To Lie with Lions (26 page)

Read To Lie with Lions Online

Authors: Dorothy Dunnett

‘A Scottish Archer,’ Nicholas said. ‘In the employment of Jordan de Ribérac. He left the Guard after he’d killed a man, says Astorre. I like your skirts up like that. It reminds me of Sinai. The Queen isn’t playing?’

‘The King wouldn’t let her,’ Kathi said. ‘She’s to stand down here and admire him.’

‘Or catch him,’ said Mick Crackbene mildly. It was wonderful, Nicholas thought, to be about to enjoy oneself surrounded by sour faces like Willie’s and Mick’s. At least Robin appeared excited and happy while Kathi stood translated in the usual way, with the intense concentration of a pup at a rathole. His rival merchant Martin was smiling. He was probably quite happy, too.

There was no reason not to be. If he climbed quickly, it would be too late to stop it. He climbed quickly.

The high officers of the kingdom were informed and brought out quite fast, but there were not so many of them in the Castle that evening. Of the two whom the King had leaned on from boyhood, only Will Sinclair of Caithness, once Orkney, was using his rooms in the citadel. And of the very few with some hold over de Fleury, none was there but Lord Hamilton, taking wine with the Abbot of Holyrood.

Their lordships knew better than to countermand the whim of a monarch. These aberrations occurred with young men. Long rides and strenuous jousting were supposed to allay them, in between wars. Otherwise one took what precautions one could, and fingered one’s rosary.
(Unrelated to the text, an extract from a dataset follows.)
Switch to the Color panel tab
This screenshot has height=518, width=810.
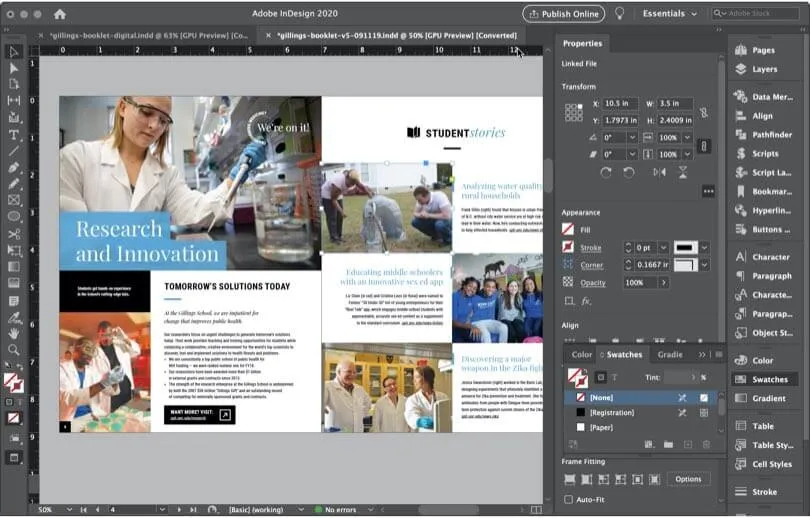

It was terrifying, all the same.
All
the royal children were there. All, that is, but the Princess Mary, Countess of Arran, at present with her children in Burgundian Bruges. And the King had no heirs.
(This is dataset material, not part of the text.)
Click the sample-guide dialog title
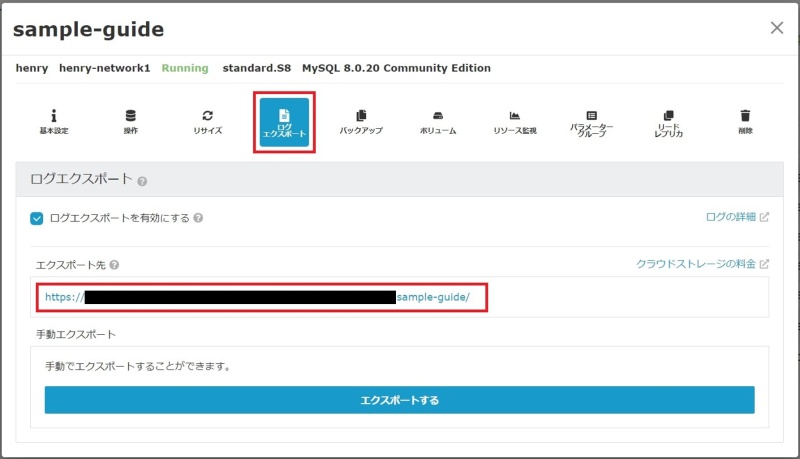coord(88,30)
What could be, was done. Light was brought. The elder statesmen themselves paraded an air of mild exasperation. But covertly, all the same, men scurried with bales from the stables, and mattresses and sacks from the storerooms, and laid them where they might save an inebriated boy, tumbling from the parapet to the steps, or from the parapet to the roof-tops inside, and thence to the ground. Outside, the rock at the foot of the citadel remained unquilted and bare. Nothing could save a boy, or a girl, or a man who was dropped, or was pushed, or who overbalanced over the outer side of the parapet. It was the brave little Fleming, the Baron Cortachy’s niece, who leaned over a roof and informed Sinclair which were the goal posts. His daughter Betha was fond of the girl but often said, all the same, that she was crazy.

Once the young people were all on top of the wall, they crowded into the middle and there was a short preamble fixing the rest of the rules: the first team to score two goals, one gathered, would win. They used straws to choose ends, and to see who would cast the ball for a start. The King won, and took the ball in his hands. His hair flickered like fire in the wind. He slammed the ball down at an angle and they all jumped at it and each other.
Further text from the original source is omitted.